Data entries
####################
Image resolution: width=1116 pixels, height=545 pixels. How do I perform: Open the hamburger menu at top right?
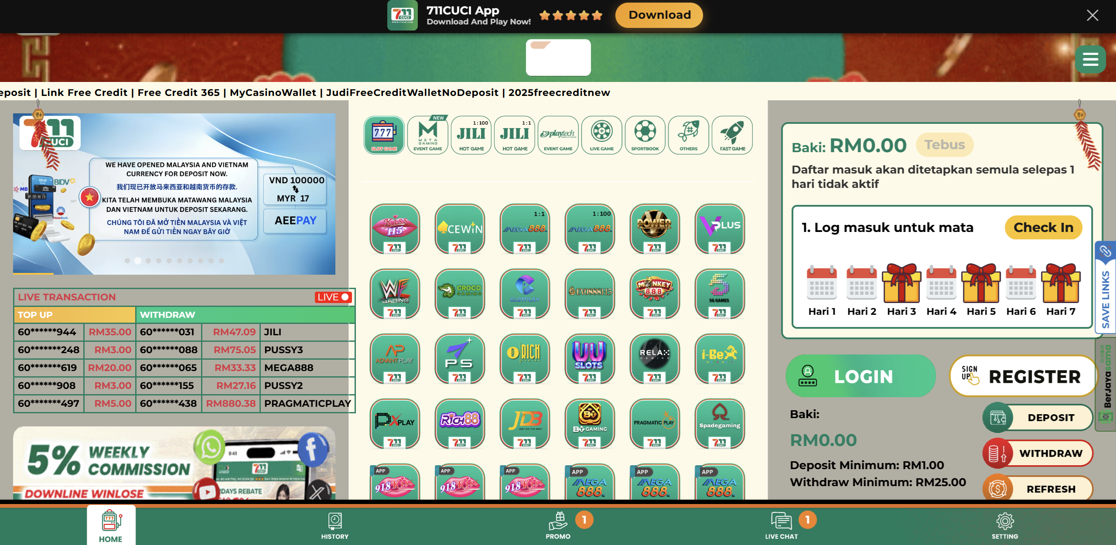pos(1090,59)
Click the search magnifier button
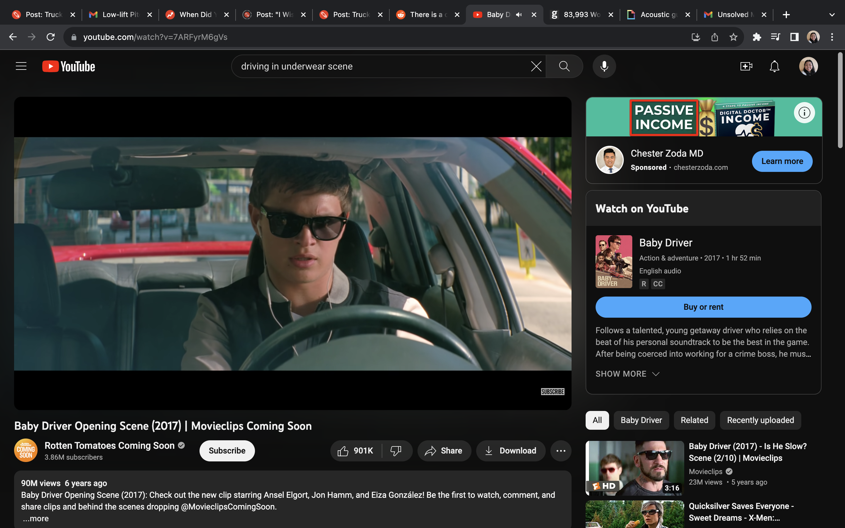The width and height of the screenshot is (845, 528). [564, 66]
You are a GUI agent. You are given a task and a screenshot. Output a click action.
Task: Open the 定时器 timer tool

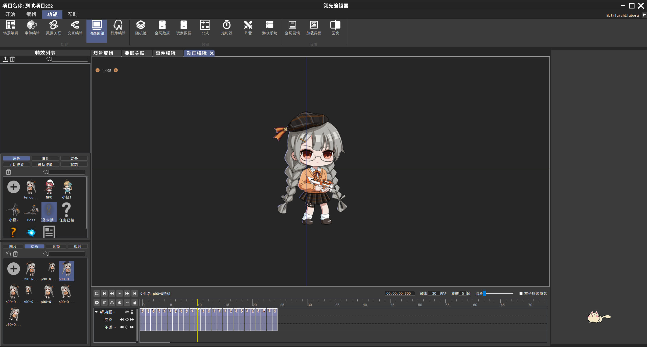tap(226, 28)
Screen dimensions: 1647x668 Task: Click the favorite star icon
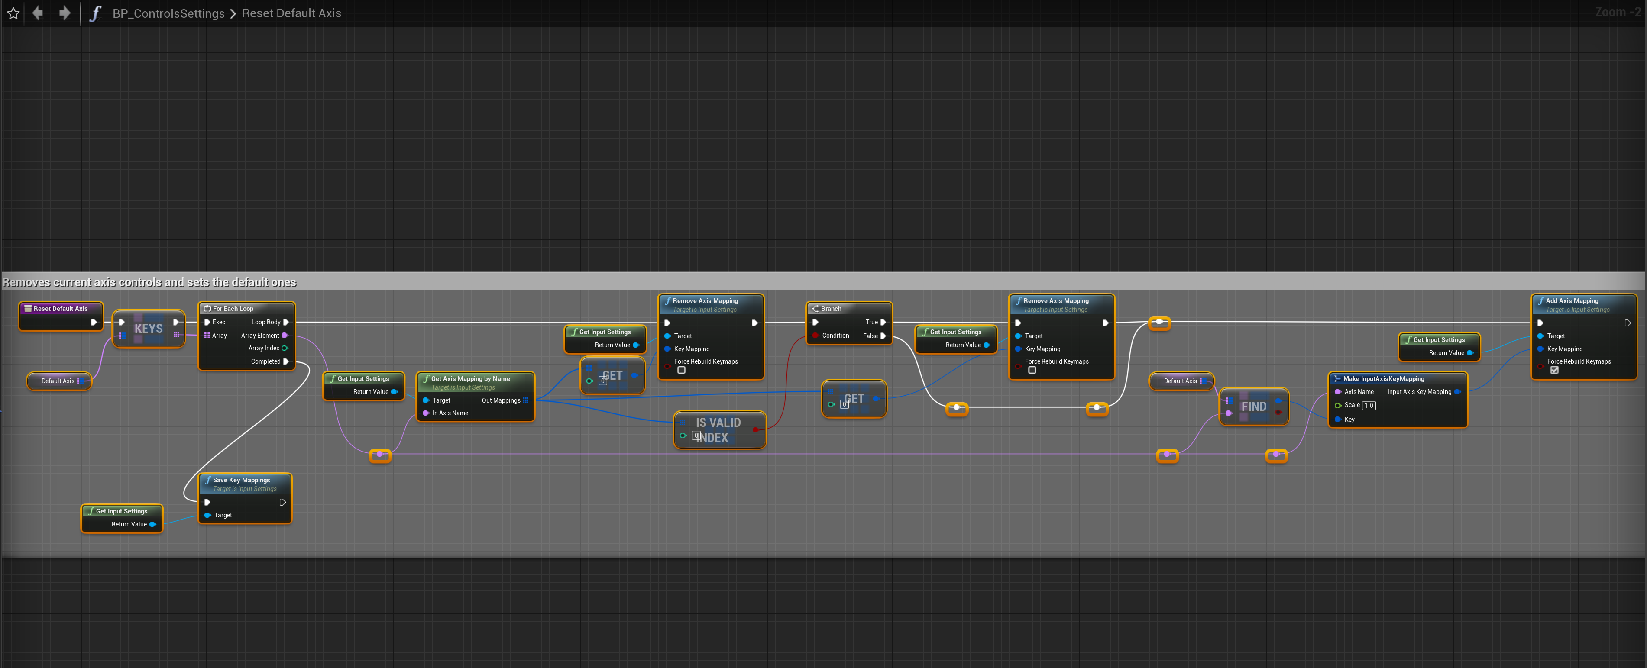point(13,13)
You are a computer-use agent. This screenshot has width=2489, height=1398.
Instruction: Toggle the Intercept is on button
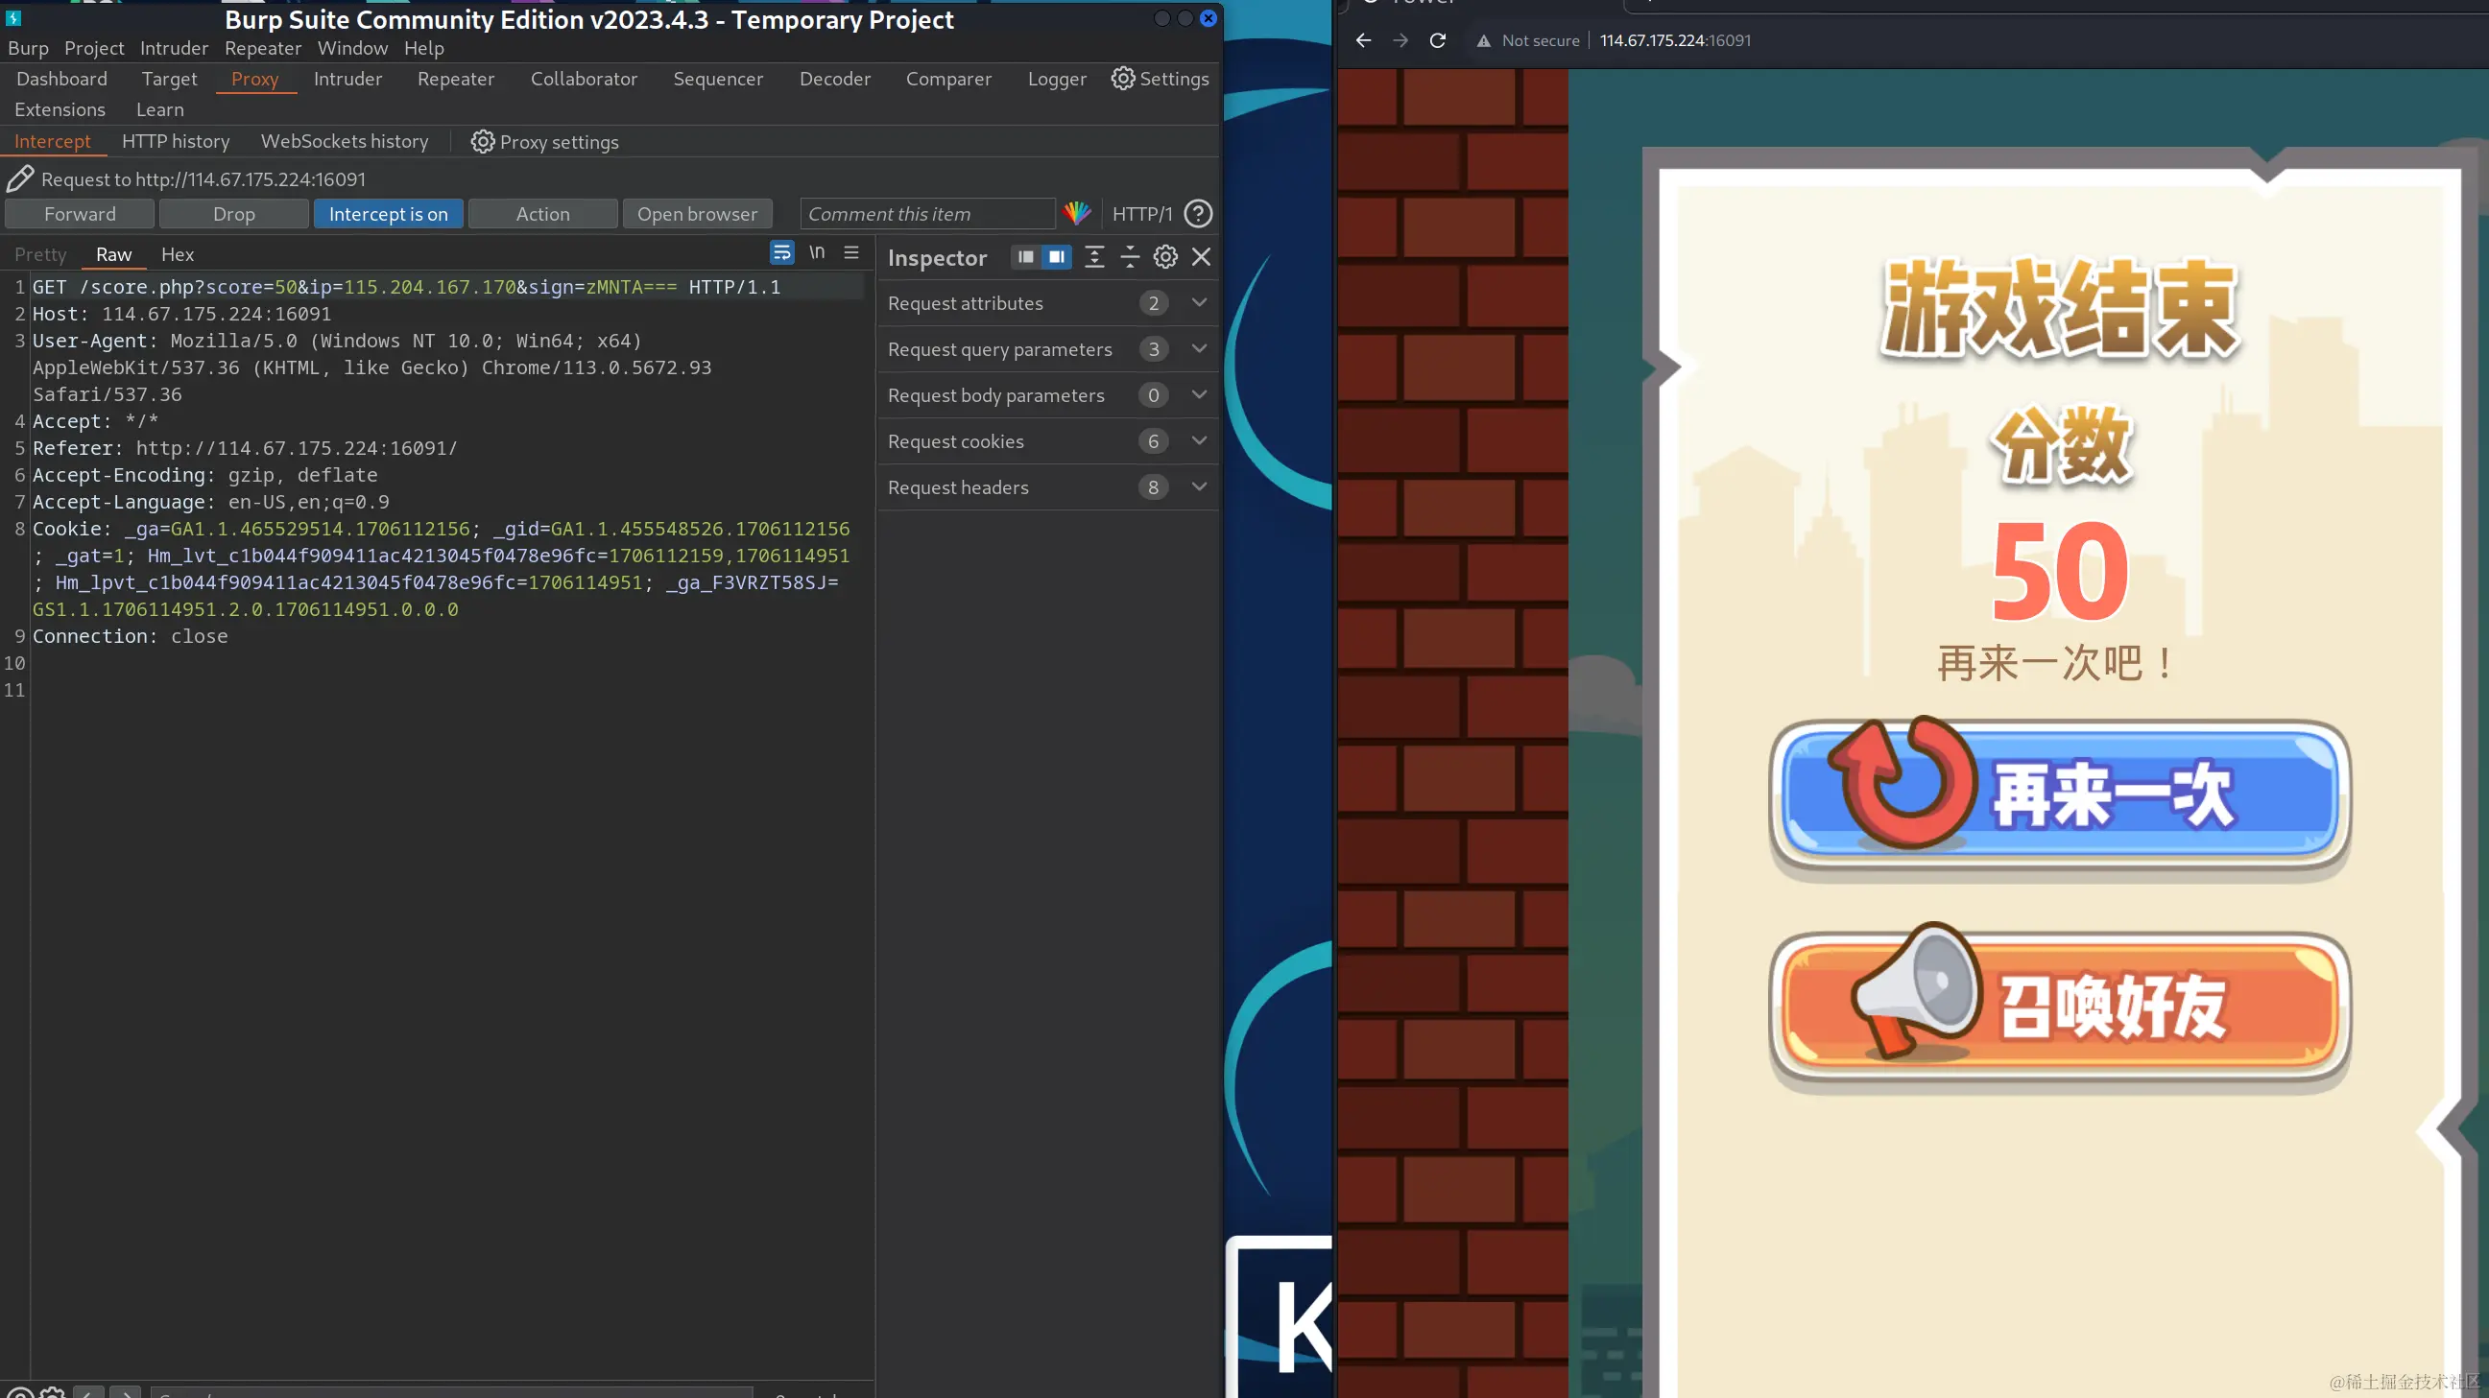click(388, 214)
####################
> [Work to complete]
Only the lines from the one containing "Screen dimensions: 1647x668" through the end of the records are wanted, set down exactly and without their pictures.

> [Answer box]
Screen dimensions: 1647x668 Task: Click the favorite star icon
point(13,13)
You are a computer-use agent. This screenshot has width=2489, height=1398.
Instruction: Toggle the Intercept is on button
click(388, 214)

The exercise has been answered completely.